[Stored records]
-- Opening Marker --

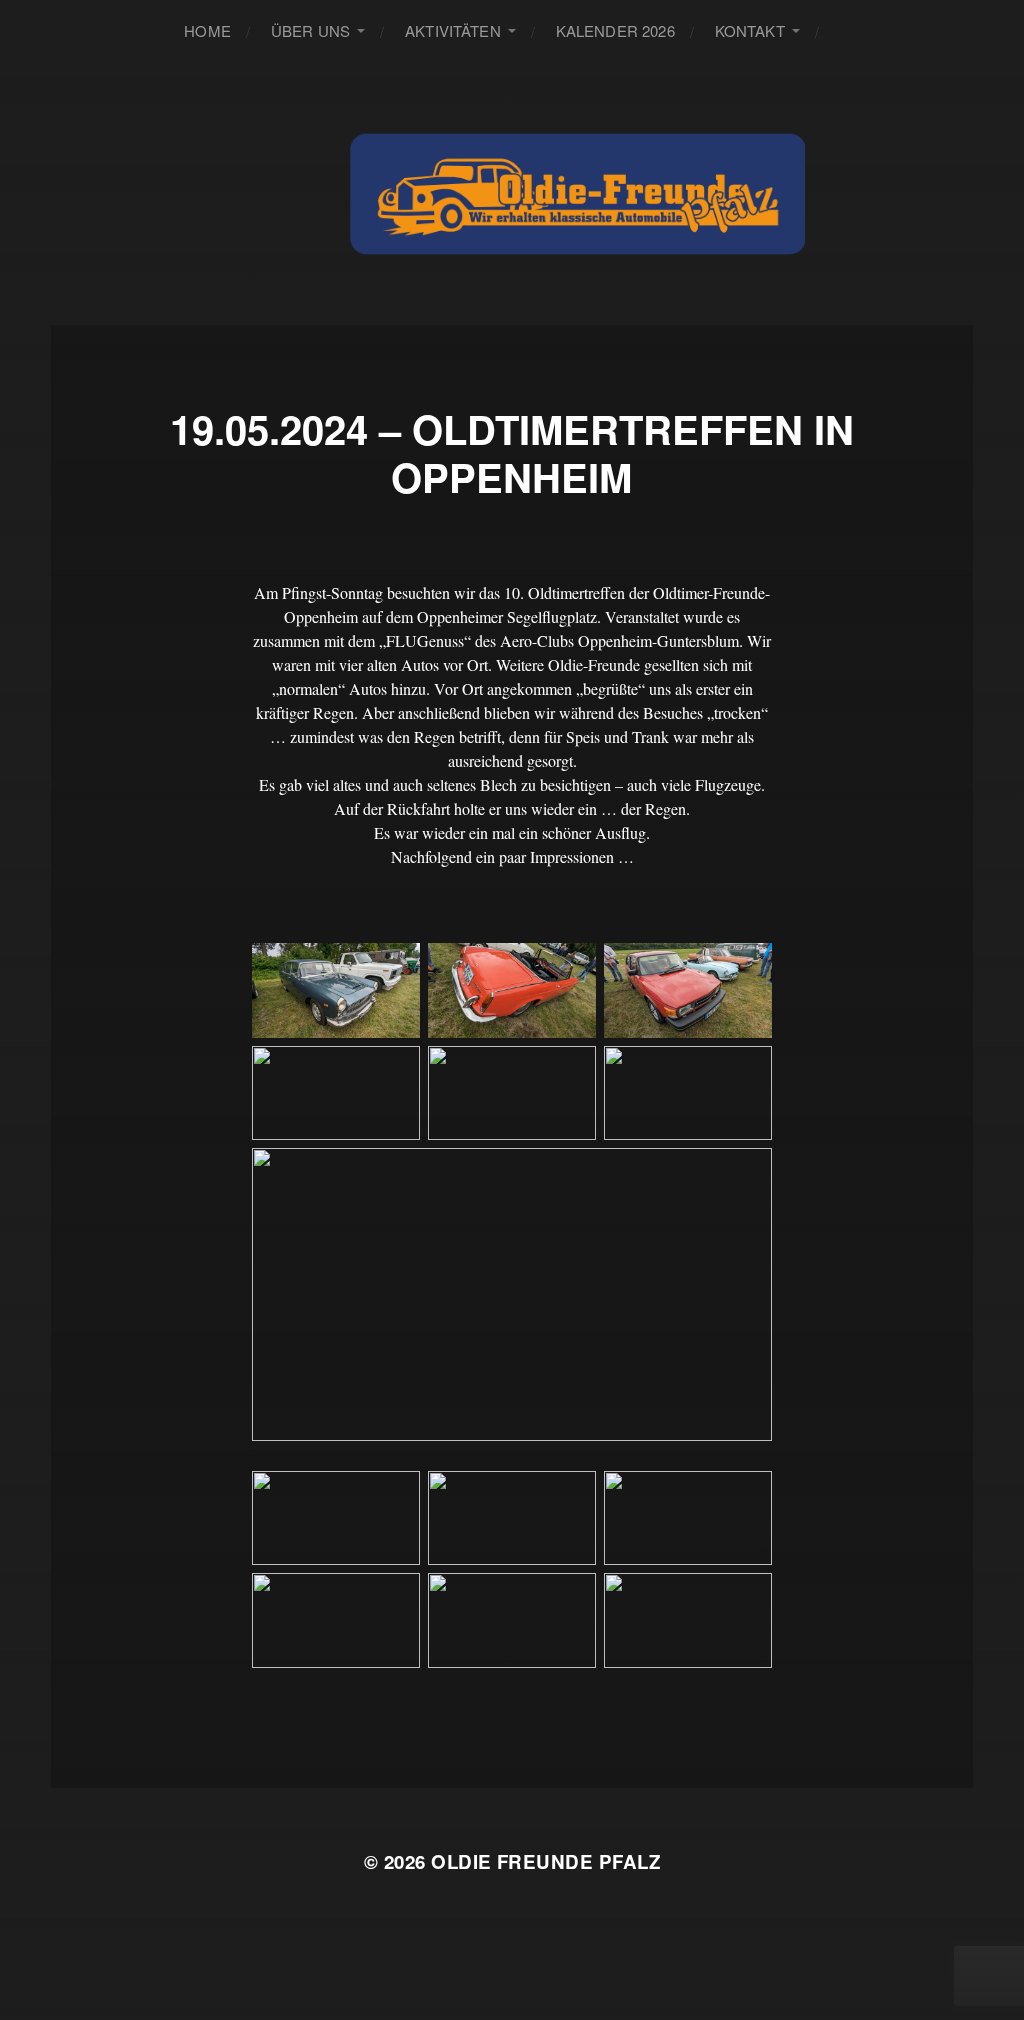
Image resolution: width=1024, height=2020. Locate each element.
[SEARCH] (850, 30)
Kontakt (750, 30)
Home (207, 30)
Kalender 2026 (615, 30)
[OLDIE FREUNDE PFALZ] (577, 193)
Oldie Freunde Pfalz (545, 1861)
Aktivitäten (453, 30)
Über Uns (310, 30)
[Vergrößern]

-- Closing Marker --
-- Opening Marker --

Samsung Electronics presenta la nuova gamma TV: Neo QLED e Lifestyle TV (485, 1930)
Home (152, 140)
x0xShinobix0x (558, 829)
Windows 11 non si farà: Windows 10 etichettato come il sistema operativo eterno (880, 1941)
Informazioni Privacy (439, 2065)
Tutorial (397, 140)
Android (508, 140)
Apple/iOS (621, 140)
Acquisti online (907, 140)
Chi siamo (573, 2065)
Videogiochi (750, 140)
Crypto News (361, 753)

-- Closing Marker --
-- Opening Marker --

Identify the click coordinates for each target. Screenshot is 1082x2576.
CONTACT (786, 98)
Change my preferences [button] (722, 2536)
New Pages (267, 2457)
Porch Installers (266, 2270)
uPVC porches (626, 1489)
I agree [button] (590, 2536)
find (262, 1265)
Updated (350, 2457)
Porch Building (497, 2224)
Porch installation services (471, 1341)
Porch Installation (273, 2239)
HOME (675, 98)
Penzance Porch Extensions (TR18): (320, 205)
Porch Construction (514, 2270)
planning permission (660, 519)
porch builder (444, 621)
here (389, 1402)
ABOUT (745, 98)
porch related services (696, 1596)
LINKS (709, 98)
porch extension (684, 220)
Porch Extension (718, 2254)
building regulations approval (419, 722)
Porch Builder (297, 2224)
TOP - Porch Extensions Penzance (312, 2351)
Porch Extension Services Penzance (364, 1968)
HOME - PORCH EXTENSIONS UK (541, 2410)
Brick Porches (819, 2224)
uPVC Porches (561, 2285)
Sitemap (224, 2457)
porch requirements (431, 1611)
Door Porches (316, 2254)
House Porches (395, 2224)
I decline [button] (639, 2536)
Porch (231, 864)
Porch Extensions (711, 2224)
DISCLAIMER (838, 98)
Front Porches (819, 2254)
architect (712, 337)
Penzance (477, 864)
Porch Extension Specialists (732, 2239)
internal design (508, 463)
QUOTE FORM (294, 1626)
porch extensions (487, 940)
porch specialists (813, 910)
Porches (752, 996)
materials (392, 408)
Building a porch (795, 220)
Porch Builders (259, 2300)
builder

-- Closing Marker --

Requirement — Begin at the line that has "Image resolution: width=1024, height=2020." in the entries above; stop after the line that has "[Vergrößern]". Transcribe exactly those lines and no others.

Answer —
Image resolution: width=1024, height=2020. Locate each element.
[SEARCH] (850, 30)
Kontakt (750, 30)
Home (207, 30)
Kalender 2026 (615, 30)
[OLDIE FREUNDE PFALZ] (577, 193)
Oldie Freunde Pfalz (545, 1861)
Aktivitäten (453, 30)
Über Uns (310, 30)
[Vergrößern]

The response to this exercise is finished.